In a desperate (and hopefully comedic) maneuver to remain relevant… yes… Baby Got Back — on track. 😉
I’m back within striking distance (3.4 pounds) of a new low, and I got there by getting myself fully back on track, and taking control of not only what I put in my body, but what thoughts I allow to take up residence in my brain. I’m feeling stronger as time goes by, and watching the pounds going away (again) and being so much closer to declaring a new low — well, that’s pretty good incentive. We’re also making plans for next summer’s vacation, and while I know I’ll have to deal with limitations for some time yet, my goal is to be more mobile, and yes, weigh less. I like having goals to work for.
I had initially set the goal to break through my plateau by year’s end; while that’s the long end of the range, what I truly hope for is to break it by Thanksgiving.

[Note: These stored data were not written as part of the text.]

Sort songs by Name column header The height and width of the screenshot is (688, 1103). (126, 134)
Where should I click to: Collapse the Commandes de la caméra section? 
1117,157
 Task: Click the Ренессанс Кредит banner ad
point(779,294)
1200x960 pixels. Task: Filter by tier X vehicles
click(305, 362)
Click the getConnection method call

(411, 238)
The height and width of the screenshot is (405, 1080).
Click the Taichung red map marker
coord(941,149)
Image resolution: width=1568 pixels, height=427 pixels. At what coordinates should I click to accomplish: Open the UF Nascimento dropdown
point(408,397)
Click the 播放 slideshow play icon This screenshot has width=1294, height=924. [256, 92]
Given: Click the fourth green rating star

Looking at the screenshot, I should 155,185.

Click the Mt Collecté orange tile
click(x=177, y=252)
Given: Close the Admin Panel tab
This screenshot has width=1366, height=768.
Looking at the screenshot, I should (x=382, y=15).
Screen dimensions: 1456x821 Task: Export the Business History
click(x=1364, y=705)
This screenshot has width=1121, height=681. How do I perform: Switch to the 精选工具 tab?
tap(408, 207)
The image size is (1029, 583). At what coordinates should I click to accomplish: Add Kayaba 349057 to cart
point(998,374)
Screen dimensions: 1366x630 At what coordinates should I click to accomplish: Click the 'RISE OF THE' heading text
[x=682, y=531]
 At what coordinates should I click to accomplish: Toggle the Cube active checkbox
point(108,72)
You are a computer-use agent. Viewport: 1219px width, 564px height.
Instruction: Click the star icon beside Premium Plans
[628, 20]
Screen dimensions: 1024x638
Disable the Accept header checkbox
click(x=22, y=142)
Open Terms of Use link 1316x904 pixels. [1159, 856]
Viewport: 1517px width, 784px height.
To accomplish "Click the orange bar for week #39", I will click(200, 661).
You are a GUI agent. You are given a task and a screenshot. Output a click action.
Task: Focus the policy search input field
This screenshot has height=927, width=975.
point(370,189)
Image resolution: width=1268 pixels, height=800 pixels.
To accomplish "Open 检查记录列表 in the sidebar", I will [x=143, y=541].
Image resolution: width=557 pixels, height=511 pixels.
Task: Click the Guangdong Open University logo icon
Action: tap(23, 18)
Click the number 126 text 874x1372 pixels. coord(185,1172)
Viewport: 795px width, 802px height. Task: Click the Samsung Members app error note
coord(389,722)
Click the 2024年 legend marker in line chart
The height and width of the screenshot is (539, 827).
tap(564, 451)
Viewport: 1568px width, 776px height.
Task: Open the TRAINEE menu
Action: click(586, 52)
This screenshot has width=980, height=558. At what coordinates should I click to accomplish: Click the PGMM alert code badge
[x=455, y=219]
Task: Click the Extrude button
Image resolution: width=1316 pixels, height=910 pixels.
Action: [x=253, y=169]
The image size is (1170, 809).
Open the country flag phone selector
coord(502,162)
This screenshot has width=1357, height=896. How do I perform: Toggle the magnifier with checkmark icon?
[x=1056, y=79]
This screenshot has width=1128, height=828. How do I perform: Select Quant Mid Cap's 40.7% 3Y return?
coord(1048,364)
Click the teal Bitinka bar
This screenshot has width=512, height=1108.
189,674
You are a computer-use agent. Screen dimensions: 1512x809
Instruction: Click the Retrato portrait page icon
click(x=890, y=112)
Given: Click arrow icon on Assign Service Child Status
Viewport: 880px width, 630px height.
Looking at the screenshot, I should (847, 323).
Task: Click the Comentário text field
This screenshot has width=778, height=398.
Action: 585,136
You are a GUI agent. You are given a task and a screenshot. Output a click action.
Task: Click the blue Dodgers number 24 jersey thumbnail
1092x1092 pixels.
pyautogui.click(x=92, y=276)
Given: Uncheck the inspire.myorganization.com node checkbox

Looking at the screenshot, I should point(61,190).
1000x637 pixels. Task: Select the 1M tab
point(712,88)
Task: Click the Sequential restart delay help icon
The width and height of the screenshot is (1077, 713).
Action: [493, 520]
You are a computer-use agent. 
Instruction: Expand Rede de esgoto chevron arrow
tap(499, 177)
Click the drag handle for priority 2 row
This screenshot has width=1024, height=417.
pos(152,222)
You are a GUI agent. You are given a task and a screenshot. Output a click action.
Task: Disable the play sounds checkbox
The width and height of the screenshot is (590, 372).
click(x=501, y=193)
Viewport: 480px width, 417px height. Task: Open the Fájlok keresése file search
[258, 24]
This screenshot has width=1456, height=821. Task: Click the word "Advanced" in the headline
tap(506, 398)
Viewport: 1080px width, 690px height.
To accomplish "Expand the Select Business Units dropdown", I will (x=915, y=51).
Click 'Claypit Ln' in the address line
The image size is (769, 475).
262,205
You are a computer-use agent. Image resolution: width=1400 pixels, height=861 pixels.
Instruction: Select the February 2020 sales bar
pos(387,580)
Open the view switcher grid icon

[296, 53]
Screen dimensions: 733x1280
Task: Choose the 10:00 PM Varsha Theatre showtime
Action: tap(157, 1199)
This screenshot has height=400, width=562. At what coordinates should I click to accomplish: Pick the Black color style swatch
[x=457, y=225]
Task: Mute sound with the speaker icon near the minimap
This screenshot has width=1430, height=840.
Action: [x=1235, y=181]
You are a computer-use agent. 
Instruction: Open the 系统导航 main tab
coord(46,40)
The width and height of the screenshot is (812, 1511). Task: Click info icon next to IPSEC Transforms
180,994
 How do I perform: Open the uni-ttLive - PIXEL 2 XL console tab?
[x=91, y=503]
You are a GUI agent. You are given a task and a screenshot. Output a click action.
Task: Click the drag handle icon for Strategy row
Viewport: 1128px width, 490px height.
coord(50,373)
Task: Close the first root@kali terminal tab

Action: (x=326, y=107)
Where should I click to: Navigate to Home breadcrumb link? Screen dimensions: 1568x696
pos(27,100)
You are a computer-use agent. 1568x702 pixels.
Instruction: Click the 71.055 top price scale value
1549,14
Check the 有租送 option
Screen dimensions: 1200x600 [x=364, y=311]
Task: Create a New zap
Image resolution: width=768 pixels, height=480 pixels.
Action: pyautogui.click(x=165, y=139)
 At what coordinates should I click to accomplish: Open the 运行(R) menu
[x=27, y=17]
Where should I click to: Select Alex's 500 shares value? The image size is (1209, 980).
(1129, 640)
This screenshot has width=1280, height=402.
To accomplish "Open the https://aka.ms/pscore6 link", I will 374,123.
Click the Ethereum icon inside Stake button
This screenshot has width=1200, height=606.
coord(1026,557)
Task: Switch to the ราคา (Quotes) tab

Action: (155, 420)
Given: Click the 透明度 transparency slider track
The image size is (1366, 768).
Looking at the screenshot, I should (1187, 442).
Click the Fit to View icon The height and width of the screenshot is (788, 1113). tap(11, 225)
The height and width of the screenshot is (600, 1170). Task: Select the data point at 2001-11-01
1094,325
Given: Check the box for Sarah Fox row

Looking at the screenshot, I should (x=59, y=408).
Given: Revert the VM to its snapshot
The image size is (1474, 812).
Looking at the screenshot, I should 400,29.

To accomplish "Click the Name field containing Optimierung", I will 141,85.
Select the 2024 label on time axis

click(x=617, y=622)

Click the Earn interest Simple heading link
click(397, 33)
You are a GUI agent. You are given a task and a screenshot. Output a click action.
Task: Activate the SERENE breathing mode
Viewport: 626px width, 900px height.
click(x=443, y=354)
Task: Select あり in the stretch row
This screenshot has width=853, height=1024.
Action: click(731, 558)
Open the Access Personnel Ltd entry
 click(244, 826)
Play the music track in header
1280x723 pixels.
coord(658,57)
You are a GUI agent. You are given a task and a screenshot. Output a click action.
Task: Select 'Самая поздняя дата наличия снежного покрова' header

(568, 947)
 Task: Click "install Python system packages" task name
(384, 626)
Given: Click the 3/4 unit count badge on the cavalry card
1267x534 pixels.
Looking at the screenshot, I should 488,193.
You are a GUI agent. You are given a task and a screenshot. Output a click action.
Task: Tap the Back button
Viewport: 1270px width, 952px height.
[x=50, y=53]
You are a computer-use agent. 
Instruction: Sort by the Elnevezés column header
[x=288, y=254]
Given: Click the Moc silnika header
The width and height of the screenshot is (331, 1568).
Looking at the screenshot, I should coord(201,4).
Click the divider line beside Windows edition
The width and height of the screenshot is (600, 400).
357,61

While I understand and embrace the idea of working through such challenges one day at a time, I also think that having too myopic of a viewpoint can work against me. Getting too caught up in the daily ups and downs of weight loss left me with a feeling of hopelessness, because I hadn’t seen progress in too long of a time; it’s times like that when good intentions and negative inner voices war with each other, and it’s easy to listen to the voice that says “you’re going to be doing this FOREVER, how about a little break once in a while?”
If you don’t have your mind in the right place, the occasional cheat is a slippery slope to a much larger cheat — and then a more intentional cheat. And before you know it, your system has stalled out. The further off-track we go, the more of a challenge it is to get back to where we need to be.
And I’m glad to be getting closer to where I need to be.